SOURCE DOCUMENT:
MIDDLETON–Conversation at the Middleton Equity Team (MET) meeting last week centered mostly around the redistribution of wealth within the community and how that could be achieved. 

After watching a short video about redlining, the practice of rating neighborhoods and drawing red lines around those deemed least desirable, the committee broke into small groups to discuss the practice and what it means in regard to wealth, how racist neighborhood covenants have affected the city and the impact of redistribution of wealth. The members returned to as a whole and discussed the factors that affected wealth distribution. 

One concern was some of the neighborhoods with infill housing lack green space and transportation options. One idea was to include green space when planning infill projects in existing neighborhoods. 

Middleton Cross Plains Area School District (MCPASD) Director of Equity and Student Achievement Percy Brown Jr. suggested, “It may be worthwhile to brainstorm ways in which you can redistribute capital. For our families of color, transportation is huge.”

Other suggestions included building wealth through small investments, making higher education accessible through satellite libraries and availability to all resources and documents.

Simrnjit Seera, who is running for Middleton school board in Area V and studied health science, added that environmental racism is also a problem and cited lack of tree cover in neighborhoods with a high concentration of people of color, contributing to heat stress.

Mayor Gurdip Brar said that as a community we need to help people and added that without the help of others he may still be in the mall village in which he grew up.

“We must look at people who are underserved–if we don’t look at it now, we are creating the same situation.”

Former mayor Doug Zwank questioned the amount of affordable housing in the way of apartments and said he would like to see more small condos that would provide an opportunity to build monetary equity.

GIVEN DATA:
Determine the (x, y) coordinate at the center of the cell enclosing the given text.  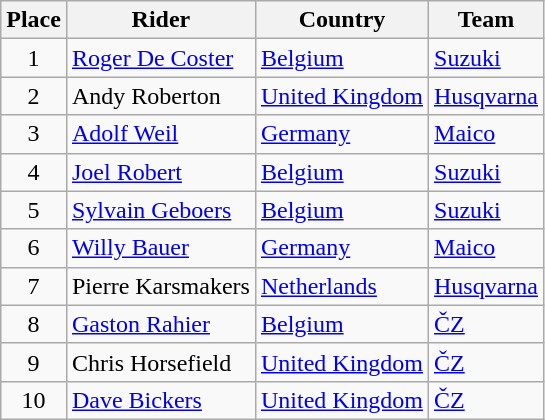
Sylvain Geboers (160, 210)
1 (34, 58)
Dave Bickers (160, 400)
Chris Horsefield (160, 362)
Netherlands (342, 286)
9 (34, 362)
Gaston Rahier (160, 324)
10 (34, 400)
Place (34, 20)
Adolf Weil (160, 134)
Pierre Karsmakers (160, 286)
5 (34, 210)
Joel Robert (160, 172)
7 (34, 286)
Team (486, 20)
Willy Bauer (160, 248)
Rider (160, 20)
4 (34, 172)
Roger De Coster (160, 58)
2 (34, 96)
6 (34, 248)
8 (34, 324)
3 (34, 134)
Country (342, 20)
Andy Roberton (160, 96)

REQUIREMENTS:
From the article on the Middleton Equity Team meeting, extract the passage starting with "Middleton Cross Plains" and going on through "resources and documents.", copying it word for word.

CORRECT OUTPUT:
Middleton Cross Plains Area School District (MCPASD) Director of Equity and Student Achievement Percy Brown Jr. suggested, “It may be worthwhile to brainstorm ways in which you can redistribute capital. For our families of color, transportation is huge.”

Other suggestions included building wealth through small investments, making higher education accessible through satellite libraries and availability to all resources and documents.